Lei è soddisfatto dal modo in cui i messaggi mandati dall’ufficio vengono poi recepiti all’interno dell’ambiente fiorentino e toscano in generale?
Il Maggio di per sé ha una grande importanza, questo fa sì che ciò che esso veicola all’esterno non passi inosservato e si desti comunque dell’interesse. Per quanto riguarda il mio lavoro mi sento dunque facilitato poiché rappresento una grande e importantissima istituzione considerata tale non solo negli ambiti della nostra Regione . Sono quindi soddisfatto del riscontro che otteniamo quando sollecitiamo i nostri pubblici rispetto alla nostra attività ma questo non è il coefficiente che misura – semmai – la mia capacità professionale.
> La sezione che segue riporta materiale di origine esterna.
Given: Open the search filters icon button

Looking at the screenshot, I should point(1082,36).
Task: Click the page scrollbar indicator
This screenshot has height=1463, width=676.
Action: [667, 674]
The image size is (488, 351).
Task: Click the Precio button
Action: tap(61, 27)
Chi “vince” in questo caso è il Maggio e non il suo portavoce: è il valore dell’Istituzione che trova spazio e fa parlare di sé nel bene e nel “meno bene”; dico così perché non mi fa piacere dire “nel male”. Il riscontro c’è ed è notevole quindi, anche se naturalmente non è per forza sempre positivo, la critica non è appiattita nei confronti del Maggio, ci mancherebbe altro, ed è giusto che quindi ciò che il Maggio fa venga giudicato e commentato.
Che cosa vuol dire per un giornalista lavorare in un’istituzione così ampliamente culturale e specialmente musicale?
Io non ho mai lavorato in una testata se non quando all’inizio della mia carriera per potermi iscrivere all’Ordine: sono un giornalista sì ma non incarno la figura classica di quel professionista, sono un giornalista da ufficio stampa, quindi non porto con me il bagaglio di preparazione che hanno i colleghi col taccuino. Sono sempre stato praticamente solo da questa parte! Quindi rispondo in modo squisitamente soggettivo e cioè vale a dire che lavorare qui a parer mio vuol dire essere molto fortunati, nel senso che sono molto contento di potermi confrontare con un certo tipo di livello, di produzione e di profilo alti come quelli del Maggio, che ha alle sue spalle una storia prestigiosissima che lo sostiene nel suo futuro. Chi lo vive e lo frequenta, sia che calchi la scena, salga sul podio o firmi una regia, o si trovi in buca a suonare o sulle tavole a cantare ha sempre qualcosa da raccontare e io lo sento come un’occasione di confronto, d’interesse e di curiosità e di crescita strepitosi. Essere al Maggio vuol dire lavorare per la più importante istituzione culturale toscana, ma che è “primus inter pares” tra le decine di altre straordinarie e illustri realtà di cui sia a Firenze che nella Regione abbondano. Il Maggio ha stimolato i rapporti tra tutte e penso abbia contribuito a creare una rete mirabile e feconda di collaborazioni che non ha eguali nel nostro Paese.
Che cosa è che le ha dato l’ispirazione per intraprendere quindi la carriera che lo ha portato a diventare capo ufficio stampa del Maggio Musicale Fiorentino?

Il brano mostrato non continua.